Part of that diminishing return can be attributed to a post-COVID political environment which has undergone seismic shifts. Countries like the UK and New Zealand are actually reversing course on EV incentives, even implementing new road user charges for electric vehicles, marking a dramatic volte-face from their earlier pro-EV stance. 

This pivot isn’t necessarily a nod to fossil fuel interests, but also a recognition that in a world where heavy hitters like China, the U.S., and India continue to belch CO2, meaningful emission reductions by a group of tiny do-good nations is, to put it frankly, a pipe dream.

Today’s politicians, it seems, would rather turn the key on (albeit polluting) industry and cheap ICE vehicles, to get (or keep) cash in the bank, for tackling climate in the future. The alternative, they seem to think, is to wind down industry at home, only for it to belch out somewhere overseas.

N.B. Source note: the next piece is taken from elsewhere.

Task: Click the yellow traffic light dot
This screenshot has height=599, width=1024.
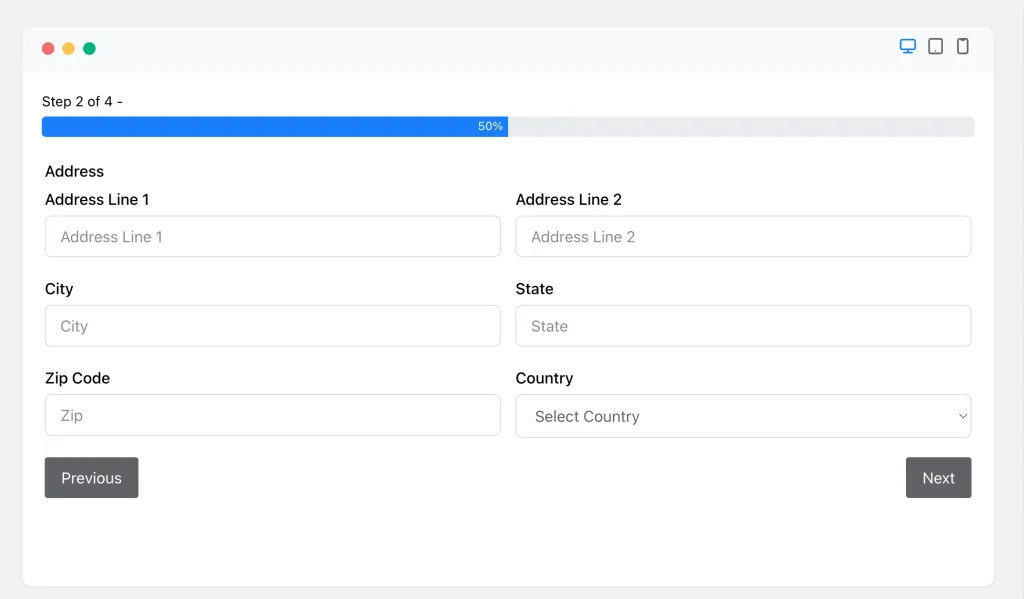Action: pyautogui.click(x=68, y=47)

Those with a keen eye can observe this in action. Climate change discussions these days seem to be the purview of ex-prime ministers and the like, at gatherings like Davos and COP28, rather than a widespread, urgent discourse.

Public resignation and an industry that will have to sustain itself

As extreme weather events ravage the world, the public sentiment is one of resignation, left to endure the aftermath of climate changes. The general view is that the financial burden of climate change should fall on the shoulders of wealthy industry magnates who’ve profited from emissions. These same emitters are busy threatening politicians they’ll down tools and leave their countries, if they’re forced to foot the bill.

It seems, then, that the future of the electric car, and indeed green energy itself, will be largely shaped by the very companies that stand to gain the most. Tesla is rallying around its contemporaries as governments take a back seat, but whether this will be enough to supercharge the sector remains to be seen.

EVs thereby find themselves at another crossroads, eerily echoing their past. They faltered in the early 20th century when gasoline took the lead. Today, the modern parallel to the Model T is the Toyota Hybrid, a symbol of practical and accessible green technology. The critical question is whether the electric car will repeat its historical cycle of boom and bust, or will it, this time, steer us towards a more sustainable, green future?